- Citalá Location in El Salvador
- Coordinates: 14°22′N 89°13′W﻿ / ﻿14.367°N 89.217°W
- Country: El Salvador
- Department: Chalatenango
- Municipality: Chalatenango Norte

Government
- • Mayor: José Lorenzo Valdivieso (since 2006) (ARENA)
- Elevation: 2,349 ft (716 m)

Population (2024)
- • District: 4,581
- • Rank: 203rd in El Salvador
- • Rural: 4,581
- Patron Saint: Virgin of Concepción
- Saint day: 8 December

= Citalá =

Citalá is a district in the Chalatenango Department of El Salvador. In the Nahuat language its name means “the river of the stars”. In the Mayan Ch'orti' language it's referred to as Kujkaijá. As of 2013, it had a population of 4,270.

==Geography==
It is 47 km from Chalatenango and in the suburbs of the frontier of Honduras. It has an elevation of 788 meters over sea level and is 119 km from San Salvador.

==Main sights==

===Church del Pilar-Citalá===
The Church del Pilar-Citalá possibly built at the end of the 17th century or at the beginning of the 18th century. It is not known who built it.

Its architecture possesses a neoclassical style. The church is surrounded by an atrium that in turn is surrounded by an iron gate. Their facade has two bodies. In the inferior body, the main access in arch of half point form and other two feigned arches with ornamental elements meet. It also possesses six columns of Tuscan style inserted among the arches. This body is finished off by a triangular front which has a round crystal in the center and very marked entablatures of classic order. The superior body is decorated with half columns finished off with pinnacles and an arch of half point with two couples of columns of Tuscan style, which is in turn finished off with two pinnacles and kind of a bowl showing a cross.

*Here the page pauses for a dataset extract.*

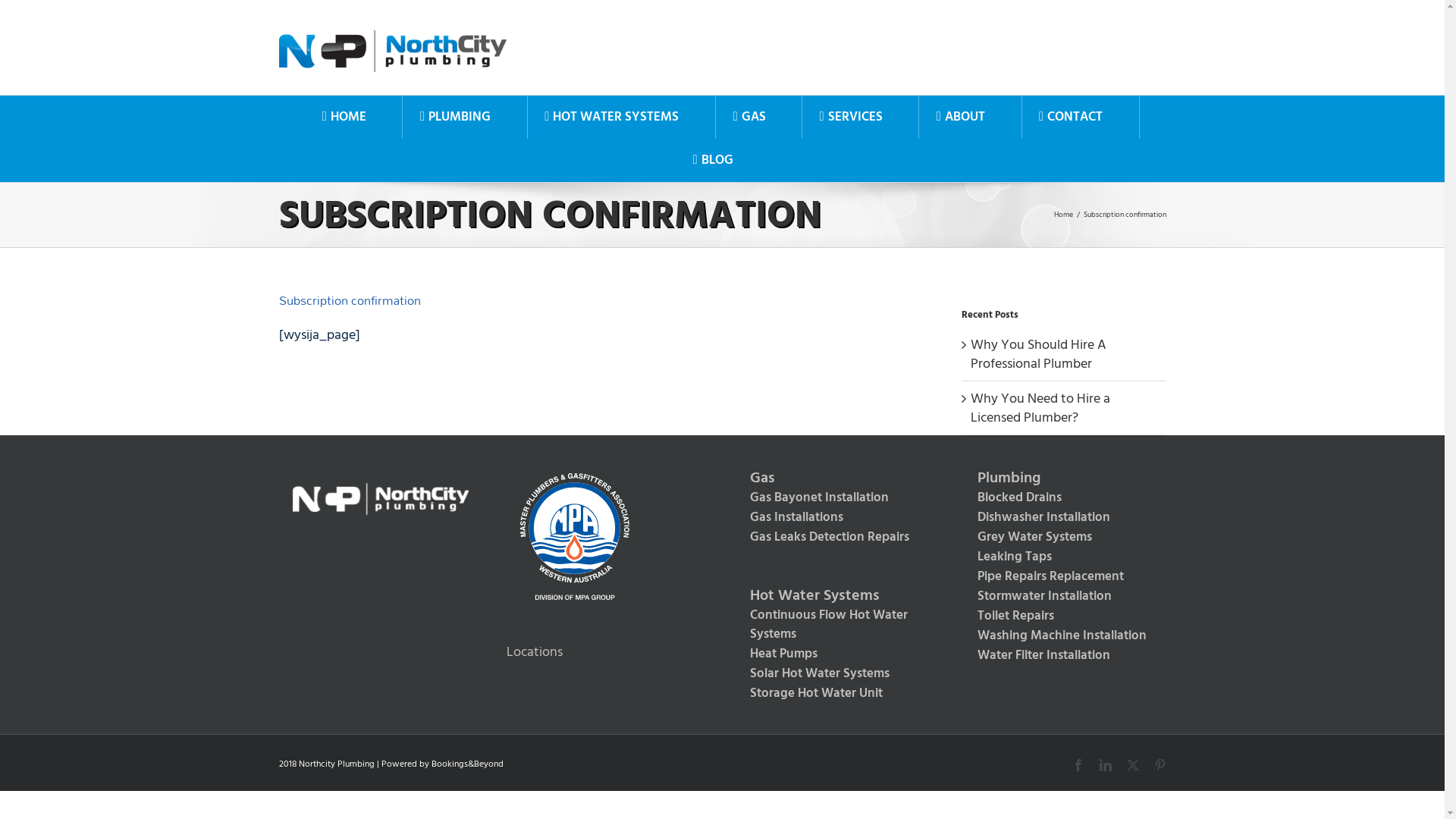 This screenshot has width=1456, height=819. What do you see at coordinates (712, 160) in the screenshot?
I see `'BLOG'` at bounding box center [712, 160].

The tower of the steeple is embedded to the facade and it has as ornamental elements rough columns, arches of half point, entablatures, and pinnacles, following the architectonic style of the temple. The high of the tower ends with a pointed dome.

The church possesses colonial images and parochial documents of the 18th century. This antique population, in remote ages, gives birth to an oriental region of the country called “hueytlato” or primitive Tula.